摂政として生き、そして自ら過去を捨て去った己のなすべきことはただ一つ。…この身が朽ちるその時まで、己が天命を全うするのみ。
「…甥の為に叔父が振り回されるなど、よくあることだ。」
自分の執務室を眺めながら、彼にしては珍しい笑みが零れる。
もともと自分だけの部屋だったそこに、今はステイルの痕跡がところどころ残っていた。この三年近く、毎日ステイルが熱心に自分へ付いて学び続けた結果だ。
自分の後を継ぐ為に。
フリージア王国の摂政となる為に。
その為にヴェストもまた自分の持てる全てを惜しげもなくステイルに注いできた。…そして、もしプライドが彼を選べばそれが水泡に帰すこともヴェストは覚悟の上だった。その時、今現在の自分の労苦も全てが殆ど無意味なものとなることを。
「…もう十七なんだ、自分の意志で選べば良い。」
成人となったステイルが、過去のヴェスト自身が考えもしなかった選択を、未来を選ぶのも悪くはないと、そう…思う。
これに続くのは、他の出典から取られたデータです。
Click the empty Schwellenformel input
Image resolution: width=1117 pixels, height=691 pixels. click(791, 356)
だからこそ、いま自分が考えるべきは婚約者候補とその親類の身の安全。
その為にも婚約者候補の正体は隠し通さなければならない。
「その為にも、体調管理も仕事の内…だな。」
自分に何かあればステイルの選択肢も、プライドの選択肢も減ってしまう。ヴェストの後任はステイルのみ。万が一にも自分が倒れて、勉強不足のステイルに摂政業務を担わせてしまうことになれば死んでも死に切れない。
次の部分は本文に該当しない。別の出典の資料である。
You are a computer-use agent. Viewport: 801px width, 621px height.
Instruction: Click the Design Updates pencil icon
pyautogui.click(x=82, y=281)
ヴェストは部屋を見回し、戸締りから物の配置まで自分の目で確認した後、灯りを消した。
ゆっくりと扉に手を掛け、衛兵に挨拶をしてから部屋を出た。
…誰を選んでも良い。
カラム・ボルドーでも、アーサー・ベレスフォードでも、そしてステイルでも。
たとえステイルになったとしても自分が痛む分、……甥が幸せになるならば構わない。
プライドが三人の内からたった一人を決める時が来る、その日の為に。そして
…………その先の、為にもと。
…まだ私は、老い果てる訳にはいかないのだから。